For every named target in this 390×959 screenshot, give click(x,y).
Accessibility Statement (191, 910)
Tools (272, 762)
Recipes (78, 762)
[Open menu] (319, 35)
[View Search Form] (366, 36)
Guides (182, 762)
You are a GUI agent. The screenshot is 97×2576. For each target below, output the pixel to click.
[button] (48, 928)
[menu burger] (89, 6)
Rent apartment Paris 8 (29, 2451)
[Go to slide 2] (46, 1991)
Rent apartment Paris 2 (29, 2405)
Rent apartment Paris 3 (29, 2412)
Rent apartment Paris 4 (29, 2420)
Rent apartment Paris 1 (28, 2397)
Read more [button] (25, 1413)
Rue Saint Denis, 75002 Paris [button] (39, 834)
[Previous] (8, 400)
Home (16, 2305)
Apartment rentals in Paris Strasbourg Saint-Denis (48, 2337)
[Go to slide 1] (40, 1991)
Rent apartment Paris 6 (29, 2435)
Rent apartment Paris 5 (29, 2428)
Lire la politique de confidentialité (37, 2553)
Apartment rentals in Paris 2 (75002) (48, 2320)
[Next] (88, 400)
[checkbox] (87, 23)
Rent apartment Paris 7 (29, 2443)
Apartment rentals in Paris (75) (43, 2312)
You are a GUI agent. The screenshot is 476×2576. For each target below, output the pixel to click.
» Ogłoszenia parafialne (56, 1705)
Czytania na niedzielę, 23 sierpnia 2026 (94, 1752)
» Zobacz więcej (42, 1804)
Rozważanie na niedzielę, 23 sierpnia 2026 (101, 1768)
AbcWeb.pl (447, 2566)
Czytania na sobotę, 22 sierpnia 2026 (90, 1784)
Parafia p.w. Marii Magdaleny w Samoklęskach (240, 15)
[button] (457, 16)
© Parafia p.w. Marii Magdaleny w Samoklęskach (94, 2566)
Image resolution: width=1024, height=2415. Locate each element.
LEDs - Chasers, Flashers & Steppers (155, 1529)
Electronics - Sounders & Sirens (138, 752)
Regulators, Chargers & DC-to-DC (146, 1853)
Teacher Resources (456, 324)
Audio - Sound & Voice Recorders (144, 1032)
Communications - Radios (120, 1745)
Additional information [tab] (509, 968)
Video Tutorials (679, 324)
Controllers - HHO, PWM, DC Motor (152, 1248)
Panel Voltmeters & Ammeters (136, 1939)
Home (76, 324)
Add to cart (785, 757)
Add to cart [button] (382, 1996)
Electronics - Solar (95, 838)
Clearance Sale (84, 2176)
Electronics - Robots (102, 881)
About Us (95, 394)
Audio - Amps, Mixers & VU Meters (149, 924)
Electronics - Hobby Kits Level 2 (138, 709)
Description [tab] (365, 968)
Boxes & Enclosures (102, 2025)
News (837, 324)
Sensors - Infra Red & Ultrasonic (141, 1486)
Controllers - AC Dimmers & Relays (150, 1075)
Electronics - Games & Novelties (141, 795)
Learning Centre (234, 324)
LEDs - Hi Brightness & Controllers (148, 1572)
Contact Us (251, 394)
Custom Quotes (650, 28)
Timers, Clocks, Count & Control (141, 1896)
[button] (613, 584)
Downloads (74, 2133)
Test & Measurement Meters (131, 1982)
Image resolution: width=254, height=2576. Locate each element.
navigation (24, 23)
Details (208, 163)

..............................

● Directions for this task: A word-for-word restatement of the records above from the line containing "Electronics - Sounders & Sirens (138, 752)" to their final line is all the answer should hold.

● Response area:
Electronics - Sounders & Sirens (138, 752)
Regulators, Chargers & DC-to-DC (146, 1853)
Teacher Resources (456, 324)
Audio - Sound & Voice Recorders (144, 1032)
Communications - Radios (120, 1745)
Additional information [tab] (509, 968)
Video Tutorials (679, 324)
Controllers - HHO, PWM, DC Motor (152, 1248)
Panel Voltmeters & Ammeters (136, 1939)
Home (76, 324)
Add to cart (785, 757)
Add to cart [button] (382, 1996)
Electronics - Solar (95, 838)
Clearance Sale (84, 2176)
Electronics - Robots (102, 881)
About Us (95, 394)
Audio - Amps, Mixers & VU Meters (149, 924)
Electronics - Hobby Kits Level 2 (138, 709)
Description [tab] (365, 968)
Boxes & Enclosures (102, 2025)
News (837, 324)
Sensors - Infra Red & Ultrasonic (141, 1486)
Controllers - AC Dimmers & Relays (150, 1075)
Electronics - Games & Novelties (141, 795)
Learning Centre (234, 324)
LEDs - Hi Brightness & Controllers (148, 1572)
Contact Us (251, 394)
Custom Quotes (650, 28)
Timers, Clocks, Count & Control (141, 1896)
[button] (613, 584)
Downloads (74, 2133)
Test & Measurement Meters (131, 1982)
Image resolution: width=254, height=2576. Locate each element.
navigation (24, 23)
Details (208, 163)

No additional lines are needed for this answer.